=== REQUIRED WORK ===
Could you print every record below exactly as it appears?

Stored data entries
◇ ◇ ◇
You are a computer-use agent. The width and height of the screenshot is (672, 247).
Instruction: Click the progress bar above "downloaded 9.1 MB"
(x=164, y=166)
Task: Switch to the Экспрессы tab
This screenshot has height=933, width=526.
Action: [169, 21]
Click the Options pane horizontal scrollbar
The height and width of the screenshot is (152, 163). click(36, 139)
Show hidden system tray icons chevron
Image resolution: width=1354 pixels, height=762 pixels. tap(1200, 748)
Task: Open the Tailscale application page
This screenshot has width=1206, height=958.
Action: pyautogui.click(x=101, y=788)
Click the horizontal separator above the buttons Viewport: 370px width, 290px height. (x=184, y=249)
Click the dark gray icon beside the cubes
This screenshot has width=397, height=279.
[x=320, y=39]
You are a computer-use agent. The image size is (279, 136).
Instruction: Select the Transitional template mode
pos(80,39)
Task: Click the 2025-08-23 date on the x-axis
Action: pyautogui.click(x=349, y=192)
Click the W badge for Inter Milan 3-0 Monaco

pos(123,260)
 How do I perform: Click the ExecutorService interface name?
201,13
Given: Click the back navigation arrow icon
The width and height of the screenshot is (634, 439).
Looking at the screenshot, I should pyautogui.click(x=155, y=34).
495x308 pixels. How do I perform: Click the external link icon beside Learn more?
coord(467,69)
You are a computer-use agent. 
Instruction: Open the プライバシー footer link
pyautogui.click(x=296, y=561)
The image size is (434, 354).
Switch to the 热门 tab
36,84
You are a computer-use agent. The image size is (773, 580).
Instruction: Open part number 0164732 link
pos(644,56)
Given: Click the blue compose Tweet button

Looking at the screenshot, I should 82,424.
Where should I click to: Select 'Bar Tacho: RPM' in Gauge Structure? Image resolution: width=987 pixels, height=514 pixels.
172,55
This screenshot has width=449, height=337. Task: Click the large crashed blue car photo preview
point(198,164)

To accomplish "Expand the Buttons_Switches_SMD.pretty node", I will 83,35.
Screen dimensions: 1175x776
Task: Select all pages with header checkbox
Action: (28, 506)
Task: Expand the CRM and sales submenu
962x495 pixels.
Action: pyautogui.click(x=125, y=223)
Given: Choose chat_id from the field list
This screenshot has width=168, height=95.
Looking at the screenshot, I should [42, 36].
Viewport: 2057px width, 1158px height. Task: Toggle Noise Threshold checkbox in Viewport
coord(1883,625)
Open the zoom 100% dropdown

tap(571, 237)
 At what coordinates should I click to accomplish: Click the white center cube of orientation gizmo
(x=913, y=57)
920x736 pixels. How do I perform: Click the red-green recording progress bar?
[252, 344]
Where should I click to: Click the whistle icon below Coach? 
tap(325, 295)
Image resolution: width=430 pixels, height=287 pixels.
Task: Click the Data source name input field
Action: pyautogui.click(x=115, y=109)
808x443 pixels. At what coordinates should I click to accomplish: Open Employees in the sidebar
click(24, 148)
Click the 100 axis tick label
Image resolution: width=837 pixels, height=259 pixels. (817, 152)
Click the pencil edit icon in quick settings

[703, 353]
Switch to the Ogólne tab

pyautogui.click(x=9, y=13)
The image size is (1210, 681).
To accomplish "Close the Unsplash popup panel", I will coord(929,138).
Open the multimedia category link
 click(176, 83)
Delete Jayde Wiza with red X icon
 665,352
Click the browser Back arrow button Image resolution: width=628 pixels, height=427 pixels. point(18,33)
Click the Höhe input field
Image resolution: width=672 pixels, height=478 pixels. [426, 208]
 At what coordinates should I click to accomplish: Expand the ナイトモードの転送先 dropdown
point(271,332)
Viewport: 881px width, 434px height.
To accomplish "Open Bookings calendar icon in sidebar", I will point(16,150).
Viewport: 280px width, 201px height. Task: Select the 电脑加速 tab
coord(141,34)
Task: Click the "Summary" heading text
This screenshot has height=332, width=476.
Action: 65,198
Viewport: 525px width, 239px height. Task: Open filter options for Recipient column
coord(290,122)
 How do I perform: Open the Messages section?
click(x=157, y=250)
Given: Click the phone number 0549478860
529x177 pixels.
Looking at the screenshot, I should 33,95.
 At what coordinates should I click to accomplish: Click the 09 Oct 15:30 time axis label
◇ ◇ ◇
=== COMPLETED EXERCISE ===
You are a computer-use agent. The width and height of the screenshot is (672, 247).
Instruction: Click the progress bar above "downloaded 9.1 MB"
(x=164, y=166)
Task: Switch to the Экспрессы tab
This screenshot has height=933, width=526.
Action: [169, 21]
Click the Options pane horizontal scrollbar
The height and width of the screenshot is (152, 163). click(36, 139)
Show hidden system tray icons chevron
Image resolution: width=1354 pixels, height=762 pixels. tap(1200, 748)
Task: Open the Tailscale application page
This screenshot has width=1206, height=958.
Action: pyautogui.click(x=101, y=788)
Click the horizontal separator above the buttons Viewport: 370px width, 290px height. (x=184, y=249)
Click the dark gray icon beside the cubes
This screenshot has width=397, height=279.
[x=320, y=39]
You are a computer-use agent. The image size is (279, 136).
Instruction: Select the Transitional template mode
pos(80,39)
Task: Click the 2025-08-23 date on the x-axis
Action: pyautogui.click(x=349, y=192)
Click the W badge for Inter Milan 3-0 Monaco

pos(123,260)
 How do I perform: Click the ExecutorService interface name?
201,13
Given: Click the back navigation arrow icon
The width and height of the screenshot is (634, 439).
Looking at the screenshot, I should pyautogui.click(x=155, y=34).
495x308 pixels. How do I perform: Click the external link icon beside Learn more?
coord(467,69)
You are a computer-use agent. 
Instruction: Open the プライバシー footer link
pyautogui.click(x=296, y=561)
The image size is (434, 354).
Switch to the 热门 tab
36,84
You are a computer-use agent. The image size is (773, 580).
Instruction: Open part number 0164732 link
pos(644,56)
Given: Click the blue compose Tweet button

Looking at the screenshot, I should 82,424.
Where should I click to: Select 'Bar Tacho: RPM' in Gauge Structure? Image resolution: width=987 pixels, height=514 pixels.
172,55
This screenshot has width=449, height=337. Task: Click the large crashed blue car photo preview
point(198,164)

To accomplish "Expand the Buttons_Switches_SMD.pretty node", I will 83,35.
Screen dimensions: 1175x776
Task: Select all pages with header checkbox
Action: (28, 506)
Task: Expand the CRM and sales submenu
962x495 pixels.
Action: pyautogui.click(x=125, y=223)
Given: Choose chat_id from the field list
This screenshot has width=168, height=95.
Looking at the screenshot, I should [42, 36].
Viewport: 2057px width, 1158px height. Task: Toggle Noise Threshold checkbox in Viewport
coord(1883,625)
Open the zoom 100% dropdown

tap(571, 237)
 At what coordinates should I click to accomplish: Click the white center cube of orientation gizmo
(x=913, y=57)
920x736 pixels. How do I perform: Click the red-green recording progress bar?
[252, 344]
Where should I click to: Click the whistle icon below Coach? 
tap(325, 295)
Image resolution: width=430 pixels, height=287 pixels.
Task: Click the Data source name input field
Action: pyautogui.click(x=115, y=109)
808x443 pixels. At what coordinates should I click to accomplish: Open Employees in the sidebar
click(24, 148)
Click the 100 axis tick label
Image resolution: width=837 pixels, height=259 pixels. (817, 152)
Click the pencil edit icon in quick settings

[703, 353]
Switch to the Ogólne tab

pyautogui.click(x=9, y=13)
The image size is (1210, 681).
To accomplish "Close the Unsplash popup panel", I will coord(929,138).
Open the multimedia category link
 click(176, 83)
Delete Jayde Wiza with red X icon
 665,352
Click the browser Back arrow button Image resolution: width=628 pixels, height=427 pixels. point(18,33)
Click the Höhe input field
Image resolution: width=672 pixels, height=478 pixels. [426, 208]
 At what coordinates should I click to accomplish: Expand the ナイトモードの転送先 dropdown
point(271,332)
Viewport: 881px width, 434px height.
To accomplish "Open Bookings calendar icon in sidebar", I will point(16,150).
Viewport: 280px width, 201px height. Task: Select the 电脑加速 tab
coord(141,34)
Task: Click the "Summary" heading text
This screenshot has height=332, width=476.
Action: 65,198
Viewport: 525px width, 239px height. Task: Open filter options for Recipient column
coord(290,122)
 How do I perform: Open the Messages section?
click(x=157, y=250)
Given: Click the phone number 0549478860
529x177 pixels.
Looking at the screenshot, I should 33,95.
 At what coordinates should I click to accomplish: Click the 09 Oct 15:30 time axis label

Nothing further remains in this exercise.